Work instruction: Copy the records from their start through the line containing "The width and height of the screenshot is (587, 665).", swapping "Describe" for "Explain" and leaving everything else unchanged.

====================

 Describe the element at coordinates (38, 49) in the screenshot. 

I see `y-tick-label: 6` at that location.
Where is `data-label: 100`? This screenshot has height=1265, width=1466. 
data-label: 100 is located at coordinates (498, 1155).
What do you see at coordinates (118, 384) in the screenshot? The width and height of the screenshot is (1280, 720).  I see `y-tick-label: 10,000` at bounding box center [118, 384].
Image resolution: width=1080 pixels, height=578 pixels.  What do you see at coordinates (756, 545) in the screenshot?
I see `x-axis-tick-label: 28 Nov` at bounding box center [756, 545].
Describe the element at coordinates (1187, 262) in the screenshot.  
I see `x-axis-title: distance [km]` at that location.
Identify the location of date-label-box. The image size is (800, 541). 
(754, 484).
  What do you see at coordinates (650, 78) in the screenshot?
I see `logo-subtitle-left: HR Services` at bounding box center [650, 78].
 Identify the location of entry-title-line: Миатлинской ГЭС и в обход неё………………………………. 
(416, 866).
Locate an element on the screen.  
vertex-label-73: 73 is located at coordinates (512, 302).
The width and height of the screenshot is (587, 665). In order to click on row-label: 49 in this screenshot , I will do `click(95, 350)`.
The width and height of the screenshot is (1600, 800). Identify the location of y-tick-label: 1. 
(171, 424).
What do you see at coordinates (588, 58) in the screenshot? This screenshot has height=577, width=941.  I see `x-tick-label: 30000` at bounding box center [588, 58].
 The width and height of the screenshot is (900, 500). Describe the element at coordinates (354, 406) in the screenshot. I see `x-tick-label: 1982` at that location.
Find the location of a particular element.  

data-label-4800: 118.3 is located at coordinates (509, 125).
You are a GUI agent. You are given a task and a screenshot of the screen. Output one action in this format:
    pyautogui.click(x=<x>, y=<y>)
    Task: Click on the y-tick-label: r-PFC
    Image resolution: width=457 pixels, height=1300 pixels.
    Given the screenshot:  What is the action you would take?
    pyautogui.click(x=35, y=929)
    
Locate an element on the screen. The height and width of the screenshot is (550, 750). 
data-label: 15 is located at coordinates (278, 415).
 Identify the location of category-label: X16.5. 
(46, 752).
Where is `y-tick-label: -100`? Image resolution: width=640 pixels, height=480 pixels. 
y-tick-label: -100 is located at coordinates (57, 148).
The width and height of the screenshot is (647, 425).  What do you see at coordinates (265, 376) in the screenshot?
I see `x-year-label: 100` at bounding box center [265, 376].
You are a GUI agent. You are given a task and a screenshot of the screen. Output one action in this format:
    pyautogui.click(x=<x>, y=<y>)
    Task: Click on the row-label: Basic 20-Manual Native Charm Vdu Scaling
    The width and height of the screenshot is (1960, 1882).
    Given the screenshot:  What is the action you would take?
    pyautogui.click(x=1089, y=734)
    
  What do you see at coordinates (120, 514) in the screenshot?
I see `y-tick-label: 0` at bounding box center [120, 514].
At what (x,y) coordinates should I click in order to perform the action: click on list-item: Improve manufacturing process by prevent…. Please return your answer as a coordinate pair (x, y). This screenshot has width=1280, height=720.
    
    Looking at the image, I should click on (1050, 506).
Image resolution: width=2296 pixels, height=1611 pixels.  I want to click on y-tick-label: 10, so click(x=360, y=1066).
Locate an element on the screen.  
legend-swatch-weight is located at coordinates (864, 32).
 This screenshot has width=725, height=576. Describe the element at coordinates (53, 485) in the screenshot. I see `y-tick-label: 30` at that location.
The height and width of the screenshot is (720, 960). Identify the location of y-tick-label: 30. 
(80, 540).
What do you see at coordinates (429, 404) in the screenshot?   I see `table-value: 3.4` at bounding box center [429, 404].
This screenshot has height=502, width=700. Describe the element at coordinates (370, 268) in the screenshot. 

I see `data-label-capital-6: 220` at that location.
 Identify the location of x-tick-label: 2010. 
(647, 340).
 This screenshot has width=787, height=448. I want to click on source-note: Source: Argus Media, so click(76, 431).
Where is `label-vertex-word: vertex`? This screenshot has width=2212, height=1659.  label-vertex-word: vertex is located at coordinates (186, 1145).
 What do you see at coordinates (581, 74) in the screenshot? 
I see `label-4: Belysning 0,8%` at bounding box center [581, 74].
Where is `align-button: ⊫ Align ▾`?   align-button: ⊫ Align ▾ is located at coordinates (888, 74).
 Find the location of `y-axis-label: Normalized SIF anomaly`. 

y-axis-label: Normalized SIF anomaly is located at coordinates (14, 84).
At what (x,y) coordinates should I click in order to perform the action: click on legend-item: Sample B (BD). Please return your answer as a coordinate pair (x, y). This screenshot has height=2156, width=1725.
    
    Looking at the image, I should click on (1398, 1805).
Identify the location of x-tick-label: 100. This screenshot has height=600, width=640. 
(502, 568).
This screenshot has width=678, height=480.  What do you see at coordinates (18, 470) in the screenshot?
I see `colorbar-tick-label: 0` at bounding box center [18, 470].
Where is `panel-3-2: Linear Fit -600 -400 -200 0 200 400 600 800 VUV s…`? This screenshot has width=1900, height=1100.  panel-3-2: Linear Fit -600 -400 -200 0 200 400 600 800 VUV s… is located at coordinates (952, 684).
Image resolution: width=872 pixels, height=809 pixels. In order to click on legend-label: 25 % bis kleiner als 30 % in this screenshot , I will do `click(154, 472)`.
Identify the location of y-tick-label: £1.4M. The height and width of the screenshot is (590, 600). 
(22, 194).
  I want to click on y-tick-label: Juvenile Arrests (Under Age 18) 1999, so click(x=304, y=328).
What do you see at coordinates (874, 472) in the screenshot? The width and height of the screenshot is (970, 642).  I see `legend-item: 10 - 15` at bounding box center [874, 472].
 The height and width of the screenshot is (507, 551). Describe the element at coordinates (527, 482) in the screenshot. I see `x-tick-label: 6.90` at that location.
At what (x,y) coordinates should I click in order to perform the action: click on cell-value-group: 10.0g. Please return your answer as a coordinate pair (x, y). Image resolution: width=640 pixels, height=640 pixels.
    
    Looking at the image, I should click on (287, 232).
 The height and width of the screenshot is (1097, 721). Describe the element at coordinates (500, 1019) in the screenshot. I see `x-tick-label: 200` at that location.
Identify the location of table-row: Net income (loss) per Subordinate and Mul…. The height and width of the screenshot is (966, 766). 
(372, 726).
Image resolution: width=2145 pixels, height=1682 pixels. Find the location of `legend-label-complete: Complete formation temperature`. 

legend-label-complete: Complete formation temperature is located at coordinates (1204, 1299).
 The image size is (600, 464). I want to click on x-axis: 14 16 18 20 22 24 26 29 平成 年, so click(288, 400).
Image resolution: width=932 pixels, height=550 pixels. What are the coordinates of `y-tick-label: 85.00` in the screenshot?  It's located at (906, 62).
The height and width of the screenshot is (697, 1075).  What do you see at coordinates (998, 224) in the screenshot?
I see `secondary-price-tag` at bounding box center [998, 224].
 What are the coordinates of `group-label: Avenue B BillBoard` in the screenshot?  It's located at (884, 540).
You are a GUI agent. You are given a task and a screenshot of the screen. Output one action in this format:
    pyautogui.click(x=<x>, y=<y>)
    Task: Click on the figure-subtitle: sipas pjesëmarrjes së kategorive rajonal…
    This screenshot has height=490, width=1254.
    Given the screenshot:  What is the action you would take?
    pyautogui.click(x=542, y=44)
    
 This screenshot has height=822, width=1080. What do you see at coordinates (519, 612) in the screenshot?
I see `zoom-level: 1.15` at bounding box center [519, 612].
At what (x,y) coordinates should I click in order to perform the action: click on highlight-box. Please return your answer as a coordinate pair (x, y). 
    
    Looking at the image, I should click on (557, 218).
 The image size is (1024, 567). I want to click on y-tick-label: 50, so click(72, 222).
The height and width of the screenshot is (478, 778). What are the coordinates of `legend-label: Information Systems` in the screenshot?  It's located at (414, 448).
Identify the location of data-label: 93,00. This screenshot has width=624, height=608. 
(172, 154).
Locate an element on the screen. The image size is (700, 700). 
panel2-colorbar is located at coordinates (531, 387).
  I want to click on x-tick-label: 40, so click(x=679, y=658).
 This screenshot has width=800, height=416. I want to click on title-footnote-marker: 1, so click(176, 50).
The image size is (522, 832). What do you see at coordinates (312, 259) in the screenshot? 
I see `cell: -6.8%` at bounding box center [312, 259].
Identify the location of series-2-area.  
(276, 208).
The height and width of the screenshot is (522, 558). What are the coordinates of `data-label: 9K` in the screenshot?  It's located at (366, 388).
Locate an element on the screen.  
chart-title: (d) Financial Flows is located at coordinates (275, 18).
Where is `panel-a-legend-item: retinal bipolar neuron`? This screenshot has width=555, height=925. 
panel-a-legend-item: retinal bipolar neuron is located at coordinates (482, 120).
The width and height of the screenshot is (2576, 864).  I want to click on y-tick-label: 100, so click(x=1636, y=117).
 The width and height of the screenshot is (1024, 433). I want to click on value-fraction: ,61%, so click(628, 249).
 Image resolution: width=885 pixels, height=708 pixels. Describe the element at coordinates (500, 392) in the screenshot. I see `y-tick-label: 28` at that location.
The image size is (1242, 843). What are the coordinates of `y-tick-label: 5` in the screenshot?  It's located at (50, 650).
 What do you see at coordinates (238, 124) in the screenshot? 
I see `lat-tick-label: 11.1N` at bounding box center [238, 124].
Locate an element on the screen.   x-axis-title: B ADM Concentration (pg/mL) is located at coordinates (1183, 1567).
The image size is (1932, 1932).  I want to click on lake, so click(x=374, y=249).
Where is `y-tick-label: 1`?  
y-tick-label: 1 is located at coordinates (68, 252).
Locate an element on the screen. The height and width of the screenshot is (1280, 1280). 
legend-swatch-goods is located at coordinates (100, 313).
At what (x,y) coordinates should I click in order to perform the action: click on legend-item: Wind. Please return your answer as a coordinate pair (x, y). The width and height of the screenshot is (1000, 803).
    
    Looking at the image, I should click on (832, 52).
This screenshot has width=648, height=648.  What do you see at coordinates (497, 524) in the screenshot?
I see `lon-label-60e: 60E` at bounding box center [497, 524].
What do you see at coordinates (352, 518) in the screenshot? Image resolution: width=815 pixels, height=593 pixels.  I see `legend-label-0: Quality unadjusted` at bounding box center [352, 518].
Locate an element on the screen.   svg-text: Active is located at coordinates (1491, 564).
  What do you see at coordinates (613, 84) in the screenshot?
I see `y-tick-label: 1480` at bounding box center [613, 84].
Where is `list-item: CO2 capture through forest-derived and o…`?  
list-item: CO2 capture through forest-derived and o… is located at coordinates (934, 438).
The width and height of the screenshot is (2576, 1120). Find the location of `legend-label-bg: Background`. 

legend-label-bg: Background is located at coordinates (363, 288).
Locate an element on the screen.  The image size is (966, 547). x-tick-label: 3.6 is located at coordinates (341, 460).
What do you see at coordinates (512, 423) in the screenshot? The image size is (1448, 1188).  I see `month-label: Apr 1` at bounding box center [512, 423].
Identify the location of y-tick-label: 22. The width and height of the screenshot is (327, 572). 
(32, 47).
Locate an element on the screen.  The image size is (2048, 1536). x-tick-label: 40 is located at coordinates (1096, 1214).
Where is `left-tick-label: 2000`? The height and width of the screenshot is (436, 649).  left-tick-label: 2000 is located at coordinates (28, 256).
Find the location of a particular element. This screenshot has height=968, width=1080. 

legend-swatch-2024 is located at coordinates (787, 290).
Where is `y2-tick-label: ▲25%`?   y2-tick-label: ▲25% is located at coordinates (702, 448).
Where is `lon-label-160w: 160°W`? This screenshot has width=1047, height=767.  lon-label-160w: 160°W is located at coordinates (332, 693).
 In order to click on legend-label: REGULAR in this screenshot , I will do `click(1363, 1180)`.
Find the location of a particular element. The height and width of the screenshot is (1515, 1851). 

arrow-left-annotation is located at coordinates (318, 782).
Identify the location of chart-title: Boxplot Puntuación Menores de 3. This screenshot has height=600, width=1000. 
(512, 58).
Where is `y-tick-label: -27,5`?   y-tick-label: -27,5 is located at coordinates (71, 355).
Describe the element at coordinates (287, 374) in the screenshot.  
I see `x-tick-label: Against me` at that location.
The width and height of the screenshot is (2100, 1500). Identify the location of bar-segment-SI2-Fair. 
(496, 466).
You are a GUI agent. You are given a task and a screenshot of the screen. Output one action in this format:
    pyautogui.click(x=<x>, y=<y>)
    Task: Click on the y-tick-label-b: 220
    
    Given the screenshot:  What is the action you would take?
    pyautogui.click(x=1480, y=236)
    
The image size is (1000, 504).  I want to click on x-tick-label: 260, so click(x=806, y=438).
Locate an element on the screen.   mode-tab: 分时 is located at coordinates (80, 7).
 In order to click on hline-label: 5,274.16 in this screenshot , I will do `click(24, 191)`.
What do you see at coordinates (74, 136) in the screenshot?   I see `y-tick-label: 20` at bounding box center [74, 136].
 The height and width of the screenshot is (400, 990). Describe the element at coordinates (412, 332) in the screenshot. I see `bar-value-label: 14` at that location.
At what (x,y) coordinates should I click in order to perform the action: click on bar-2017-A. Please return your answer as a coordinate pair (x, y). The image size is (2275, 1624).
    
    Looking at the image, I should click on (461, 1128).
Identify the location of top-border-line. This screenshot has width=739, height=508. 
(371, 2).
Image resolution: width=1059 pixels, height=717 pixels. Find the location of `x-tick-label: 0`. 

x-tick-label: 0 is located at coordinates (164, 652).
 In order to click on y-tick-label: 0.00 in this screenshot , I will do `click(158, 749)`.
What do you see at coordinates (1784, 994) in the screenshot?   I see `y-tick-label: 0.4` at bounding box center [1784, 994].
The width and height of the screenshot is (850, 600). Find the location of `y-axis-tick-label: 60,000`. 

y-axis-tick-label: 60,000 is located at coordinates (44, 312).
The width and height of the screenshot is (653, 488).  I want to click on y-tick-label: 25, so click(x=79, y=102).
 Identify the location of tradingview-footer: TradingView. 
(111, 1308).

====================

The completed task:
 Explain the element at coordinates (38, 49) in the screenshot. 

I see `y-tick-label: 6` at that location.
Where is `data-label: 100`? This screenshot has height=1265, width=1466. 
data-label: 100 is located at coordinates (498, 1155).
What do you see at coordinates (118, 384) in the screenshot? The width and height of the screenshot is (1280, 720).  I see `y-tick-label: 10,000` at bounding box center [118, 384].
Image resolution: width=1080 pixels, height=578 pixels.  What do you see at coordinates (756, 545) in the screenshot?
I see `x-axis-tick-label: 28 Nov` at bounding box center [756, 545].
Explain the element at coordinates (1187, 262) in the screenshot.  
I see `x-axis-title: distance [km]` at that location.
Identify the location of date-label-box. The image size is (800, 541). 
(754, 484).
  What do you see at coordinates (650, 78) in the screenshot?
I see `logo-subtitle-left: HR Services` at bounding box center [650, 78].
 Identify the location of entry-title-line: Миатлинской ГЭС и в обход неё………………………………. 
(416, 866).
Locate an element on the screen.  
vertex-label-73: 73 is located at coordinates (512, 302).
The width and height of the screenshot is (587, 665). In order to click on row-label: 49 in this screenshot , I will do `click(95, 350)`.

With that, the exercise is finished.